Night hunting is an incredibly dangerous practice involving high-powered rifles capable of killing over a distance measured in miles. People have been killed as a result of this reckless activity, and livestock have been slaughtered. It is also responsible for an alarming decline in the province’s moose population. It should not be allowed under any circumstances.
The provincial government has been under considerable pressure to ban night hunting. Instead, they have decided to take the easy way out, and limit it instead.
The obvious question is why a responsible government would not immediately issue a total ban on something that is so explicitly dangerous, as well as totally unnecessary. The related question is why any responsible Indigenous leaders would insist on a practice that has already claimed the lives of Indigenous people, and will certainly claim more lives unless it is totally banned.
The reason, of course, is that certain Indigenous groups insist that night hunting is a constitutional right, based on ancient traditions. Incredibly, they have some case law to support them.

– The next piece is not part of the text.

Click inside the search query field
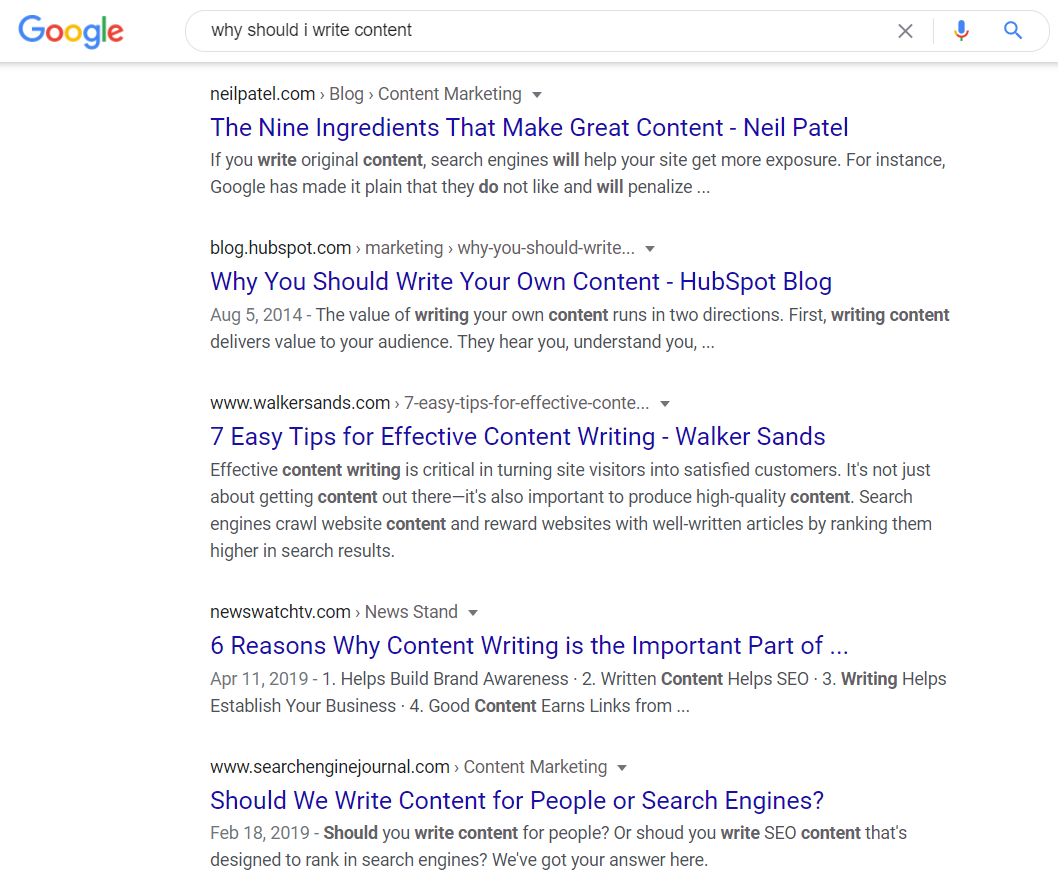Viewport: 1058px width, 889px height. pos(540,30)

The ancient traditions they refer to bear very little resemblance to the night hunting of today. Arrows and spears capable of killing at a short distance were very different from today’s lethal weapons. A bullet from a modern hunting rifle can travel more than four miles, but the beam of light from a spotlight only reaches about 200 yards. This means that a hunter is literally shooting in the dark. Indigenous hunters of old would not have been that foolish. The night hunting of today and the ancient Indigenous tradition are two different things. The court decisions that seem to say otherwise are clearly wrong, and should be challenged.
Why is the provincial government not doing so? They know – just as every responsible citizen does – that modern night hunting is a clear danger, and should be totally banned. They have previously said as much. As leaders, why are they not leading? Is the government intimidated by the prospect of taking issue with a so-called “constitutional right”?

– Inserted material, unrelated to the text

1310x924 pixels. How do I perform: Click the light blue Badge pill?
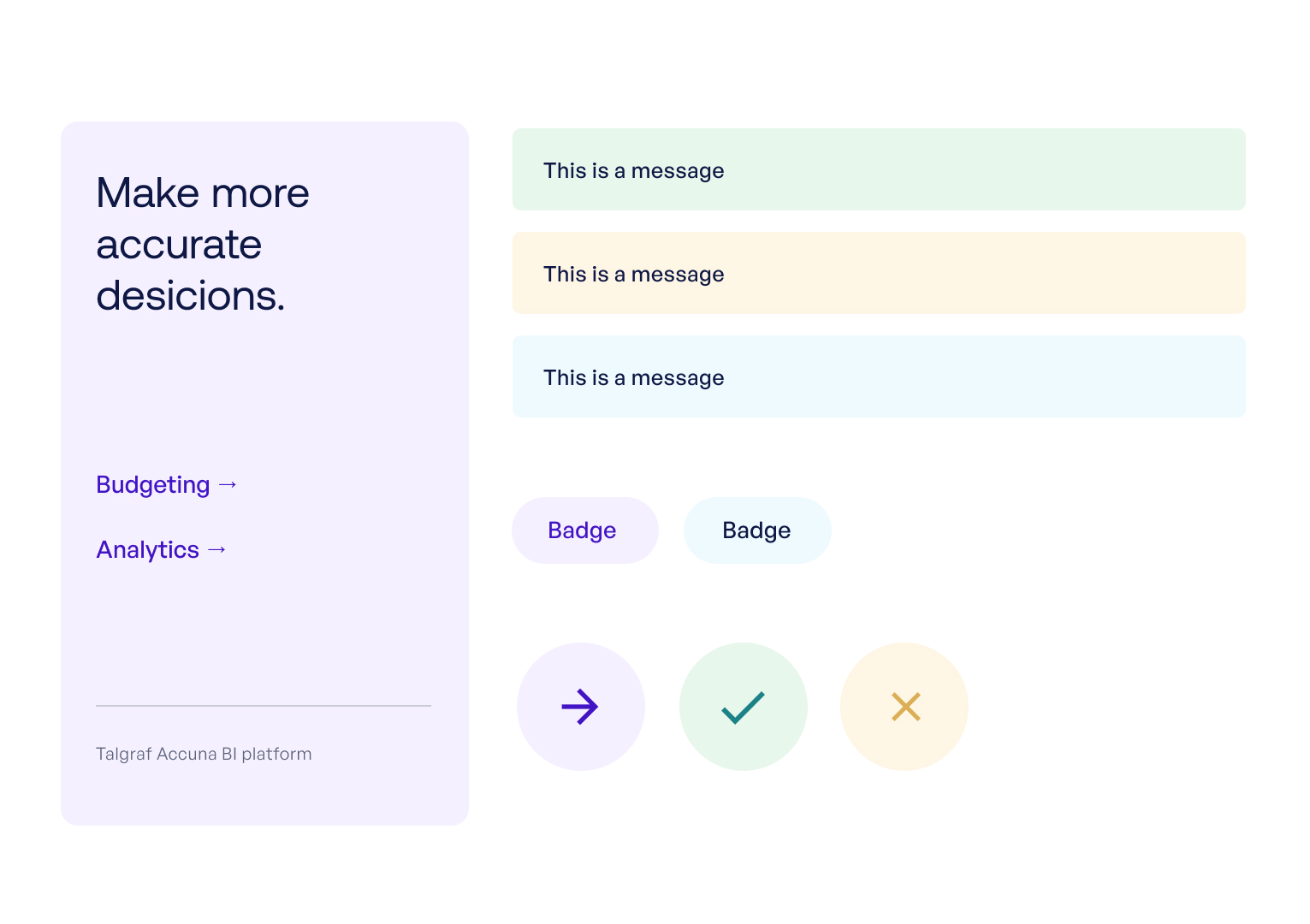point(757,530)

They shouldn’t be. The fact that a court pronounces something a constitutional right at some point in time does not mean that it should forever more be treated as if Moses brought it down with him from the mountain. One dramatic example of a “constitutional right” that was clearly wrong can be found to our south. Slavery survived constitutional challenges for two hundred years. And even when a war ended slavery, a pig-headed Supreme Court kept “separate but equal” laws. So, something that is protected by the courts as a “constitutional right” doesn’t necessarily mean that it makes sense. Where it doesn’t make sense, it should be challenged.
The provincial government should do what it said it would do, and issue a total ban on night hunting. Indigenous leaders should do the right thing, and support the ban. If they fail to do so, lives will be lost. Any challenge to the ban should be met with a firm resolve to protect all of its citizens, by persuading the courts to change a bad law.
When the law is an ass, it should be challenged.